Microorganisms like bacteria reproduce by growing and dividing into two new bacteria. The older the bacteria, the more defects they have accumulated. When bacteria divide, the two new bacteria look the same, but the question is whether the defects are divided equally between the two new individuals.
“We wanted to investigate whether the bacteria divided symmetrically with an equal number of defects in both new individuals or whether divided asymmetrically with more defects in one new bacteria than the other,” explains Ala Trusina, an associate professor in Biocomplexity at the Niels Bohr Institute at the University of Copenhagen.
The researchers performed experiments in the laboratory and made model calculations. They wanted to investigate what was best for the bacterial community. Would it be best to have a colony that was aged to the same degree? Or would it be better for the colony to have the aging defects accumulate in some individuals, while others were free of aging defects and were thus younger?

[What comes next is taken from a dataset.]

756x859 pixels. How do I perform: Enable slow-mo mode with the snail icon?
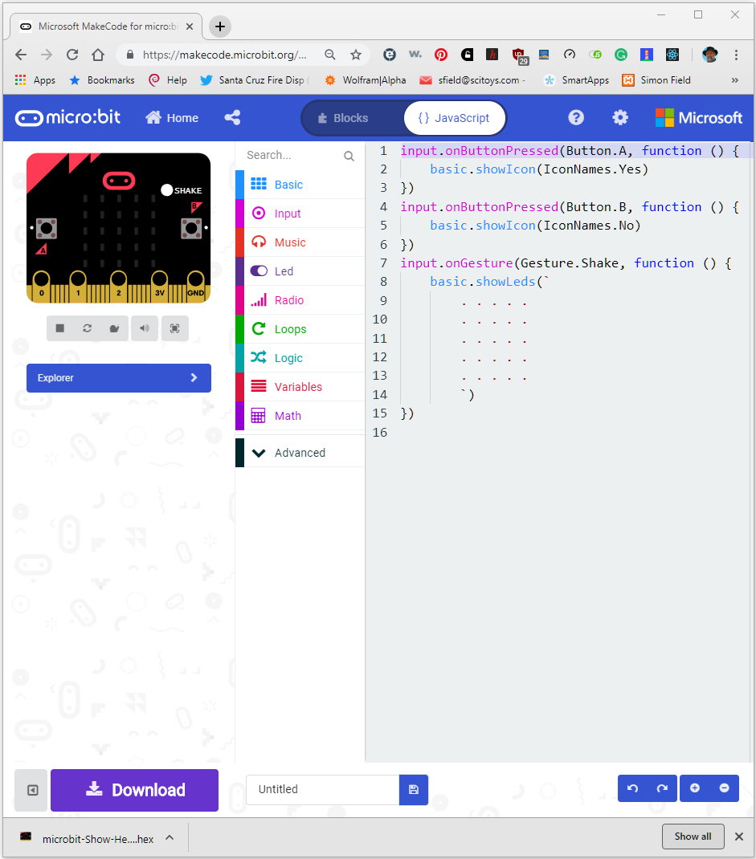click(115, 328)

The environment controls the colony
In the laboratory they studied the bacterial colonies under different conditions and influences. The measurements showed that when a colony was left in peace, the bacteria shared almost symmetrically, so the new individuals were fairly similar with the same number of defects.
However, if they exposed the colony to ‘stress’ in the form of heat or bacteriostatic compounds, cell division was asymmetrical. Now the defects gathered in one bacterium, which then aged and also grew at a slower rate.

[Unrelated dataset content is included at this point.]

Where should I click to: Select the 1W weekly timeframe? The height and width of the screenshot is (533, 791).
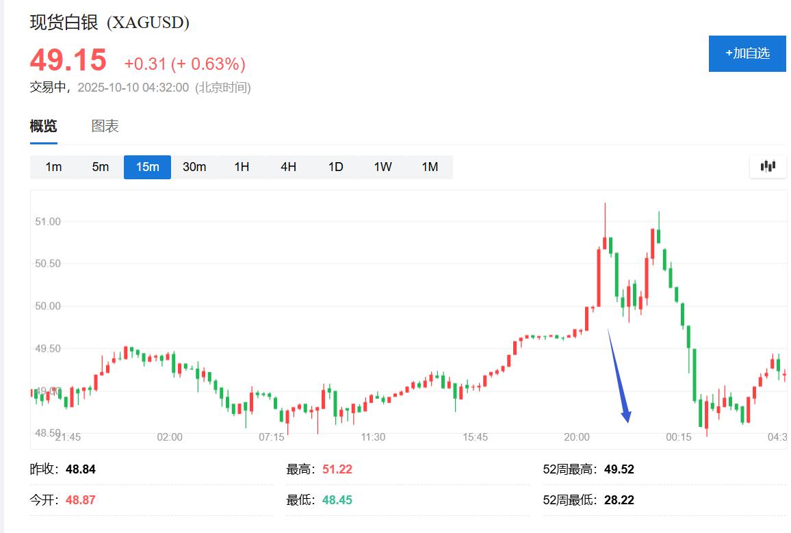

“What we have found is that the asymmetry of cell division is not controlled genetically. It is a process that is controlled by the physical environment. Through collective behaviour, the bacterial colony that is exposed to stress can stay young, produce more offspring and keep the colony healthier. This is completely new knowledge that has never been observed before,” explains Ala Trusina.
She explains that the knowledge could have great potential, as it is a process that is probably universal and applies to cells in many organisms, including for stem cells. A single individual cell cannot overcome the damage, but the group of cells can do so together. The strength lies in the collective behaviour.